Start of Data to process

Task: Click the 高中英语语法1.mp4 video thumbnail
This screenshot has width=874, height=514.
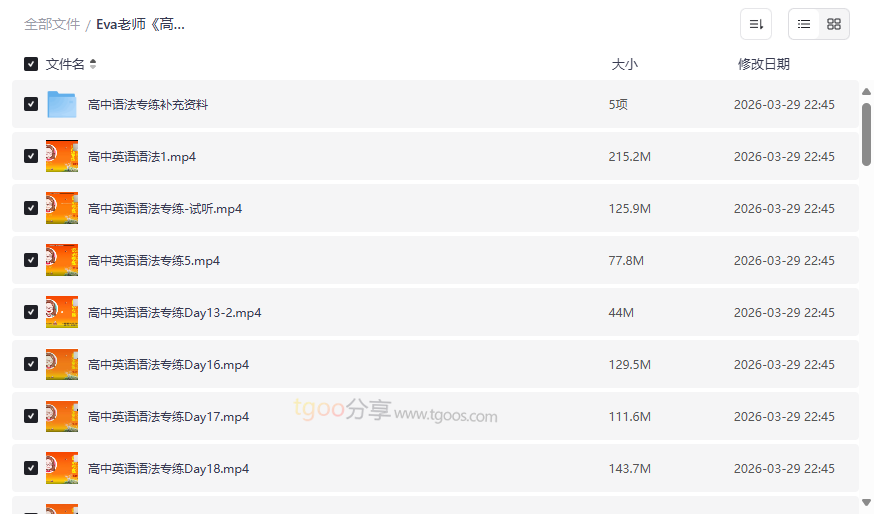Action: (62, 156)
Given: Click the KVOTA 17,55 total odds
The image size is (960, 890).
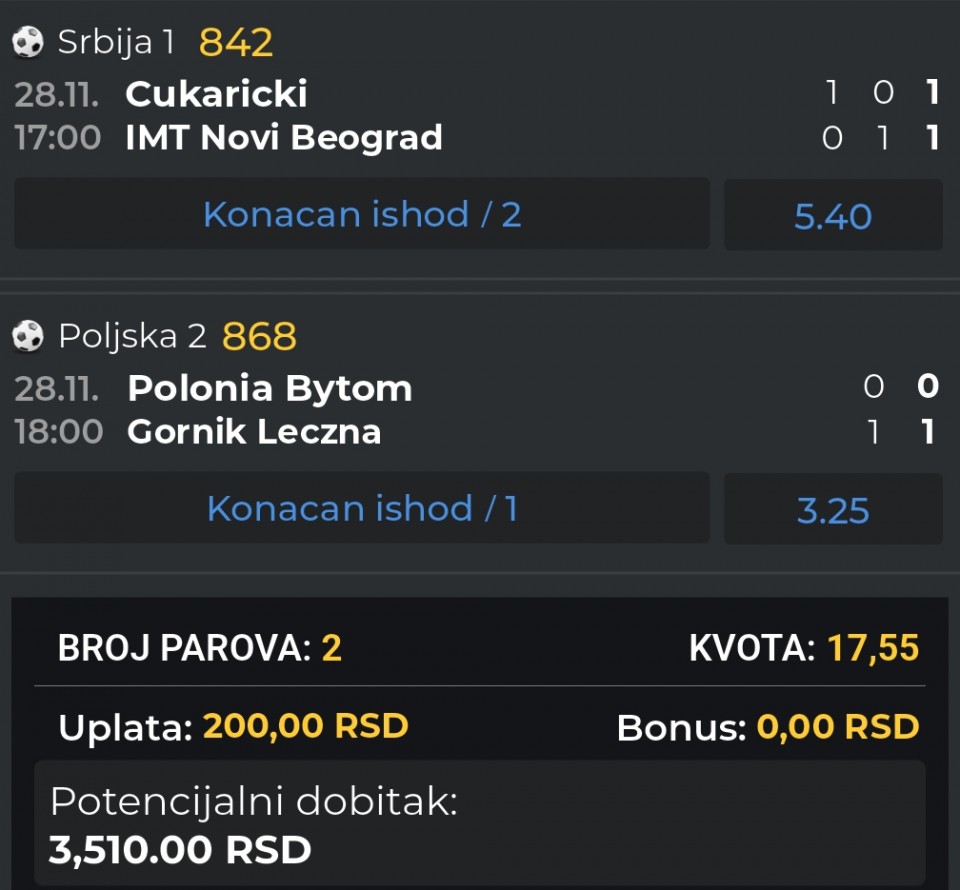Looking at the screenshot, I should click(872, 648).
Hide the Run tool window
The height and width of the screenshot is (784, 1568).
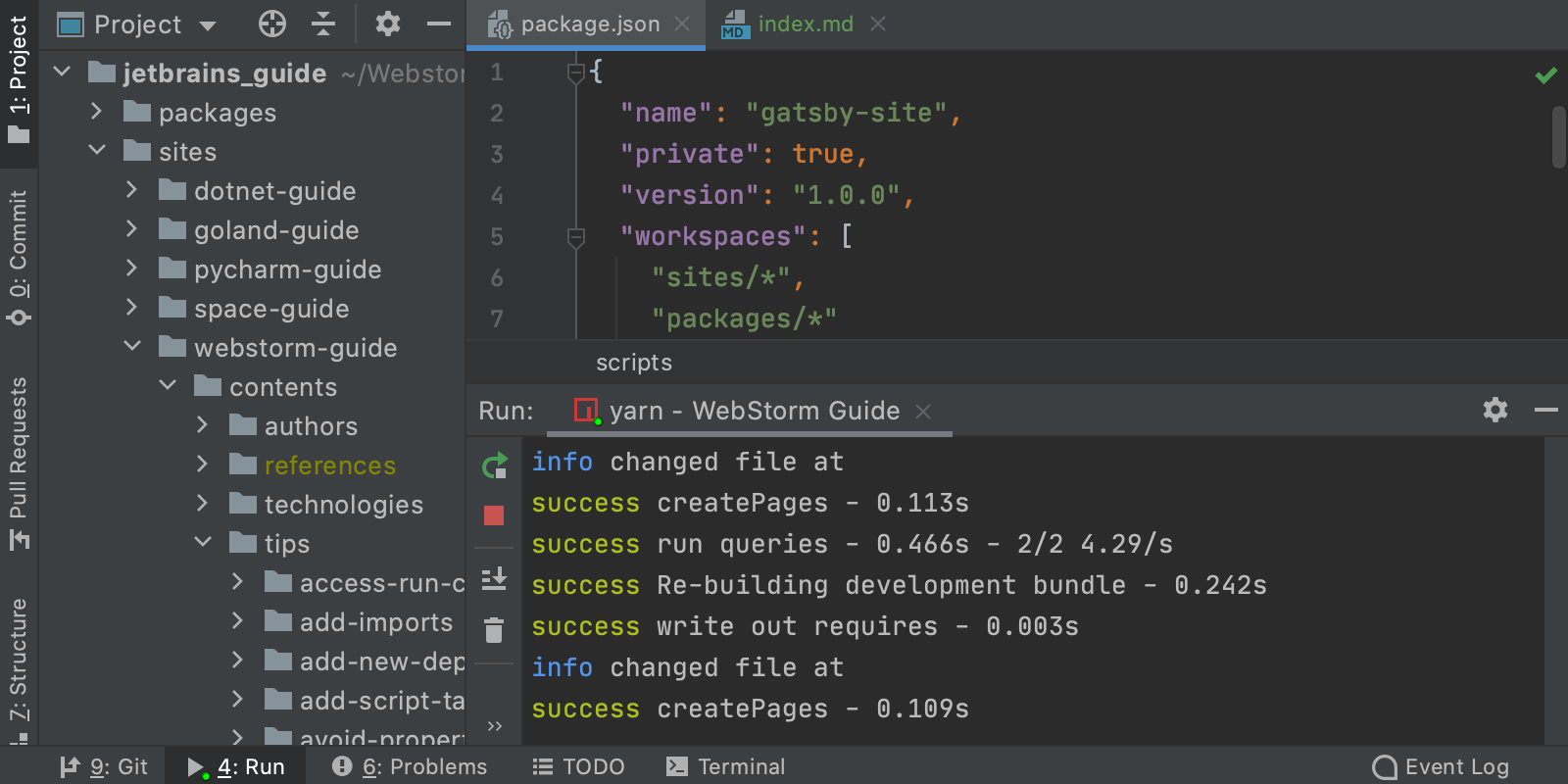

End of Data to process

_Set exercise_
Rewrite the listing above, replacing "image size" with "picture dimensions" and changing nothing else. Leave the pictures out of your answer.

_Exercise response_
Task: Click the 高中英语语法1.mp4 video thumbnail
This screenshot has width=874, height=514.
Action: (62, 156)
Given: Click the KVOTA 17,55 total odds
The picture dimensions is (960, 890).
Looking at the screenshot, I should click(872, 648).
Hide the Run tool window
The height and width of the screenshot is (784, 1568).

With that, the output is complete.